For Immediate Release
Regulators Ignore Intent of Volcker Rule’s Promise to Reshape Wall Street
Statement by Bartlett Naylor, Financial Policy Advocate, Public Citizen’s Congress Watch Division
WASHINGTON - Congress approved the Volcker Rule to liberate the American taxpayer from the government-subsidized casino culture that overtook American banking and enriched speculators. This cornerstone of the Dodd-Frank Wall Street Reform and Consumer Protection Act is intended to return banking to the honest work of channeling savings into the real economy. The statute specifically prohibits banks from profiting on self-serving bets in price changes in financial instruments, so-called proprietary trading.
Today, the Federal Deposit Insurance Corporation (FDIC) released a 298-page draft of the proposed rule, requesting comment through January 13, 2012.
Public Citizen believes the proposed rule draws too few bright lines to make clear what banks can and cannot do. For example, the Volcker Rule already permits legitimate market-making, allowing banks to earn fees by matching buyers and sellers of financial instruments. Rather than clearly separating permissible market-making and prohibited proprietary trading, the regulators are proposing that they will detect the difference between various trades by fishing through complex data provided by the banks after the fact. This is an invitation for evasion. Regulators also should prohibit market-making in financial instruments so complex as to elude regulatory understanding.

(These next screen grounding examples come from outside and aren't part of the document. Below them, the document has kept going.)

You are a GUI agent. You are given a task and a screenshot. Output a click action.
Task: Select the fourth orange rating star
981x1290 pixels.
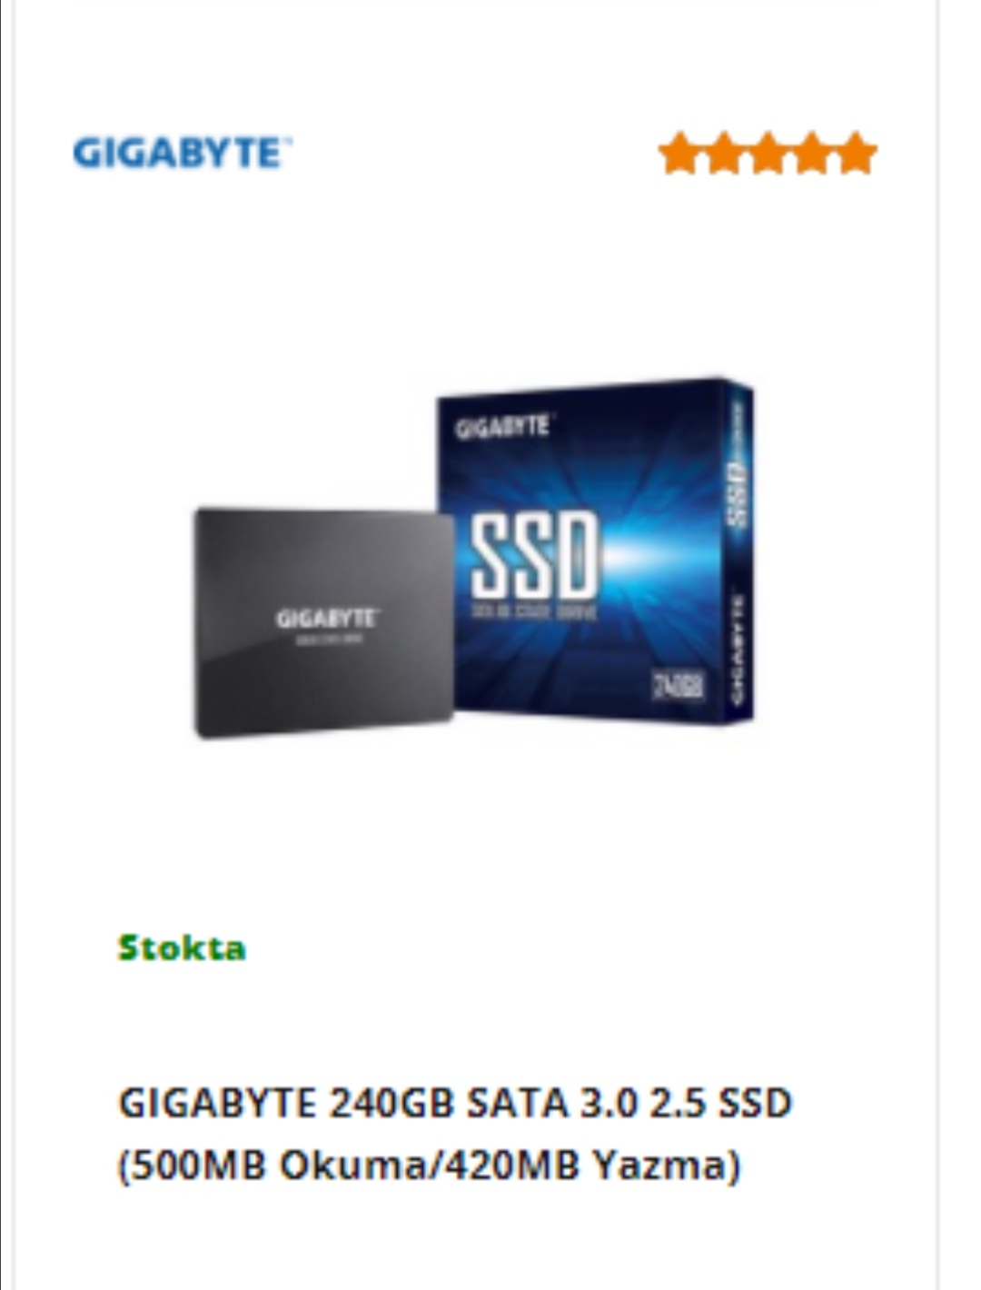(x=811, y=154)
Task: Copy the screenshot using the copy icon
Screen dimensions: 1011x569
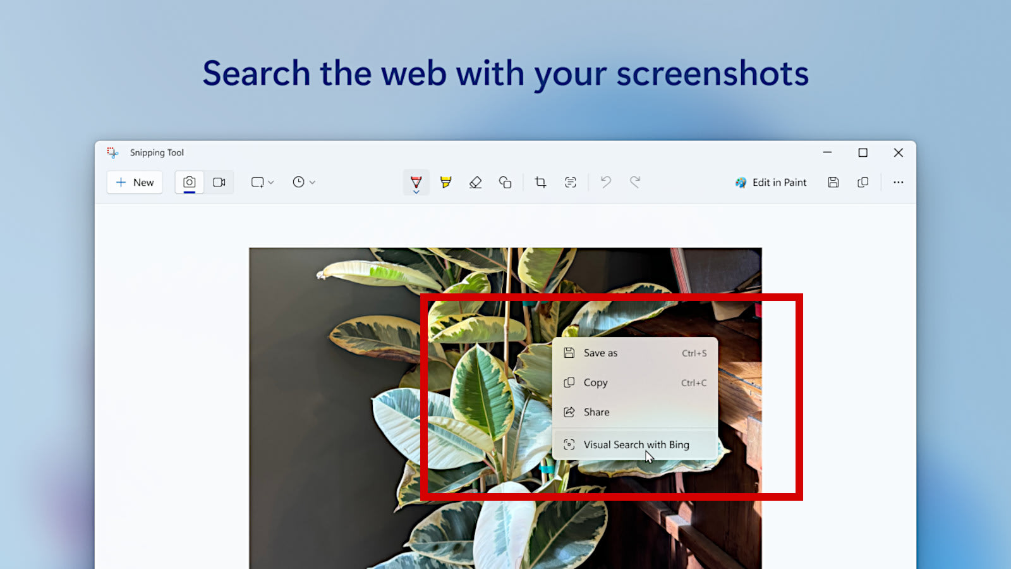Action: [863, 182]
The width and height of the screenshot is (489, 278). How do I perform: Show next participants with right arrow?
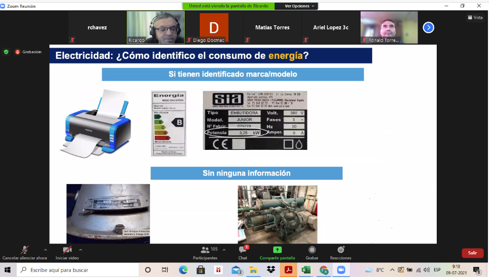coord(428,27)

The Volcker Rule invites regulators to reconsider core values of the American economy and the proper role of banks. Our Wall Street watchdogs should think first of Main Street and ensure that banks return to serving the real economy. Public Citizen urges regulators to remove the gratuitous exemptions for practices not specifically permitted in the Volcker Rule, and to draw clearer, more readily enforceable bright lines.
Public Citizen is a national, nonprofit consumer advocacy organization founded in 1971 to represent consumer interests in Congress, the executive branch and the courts.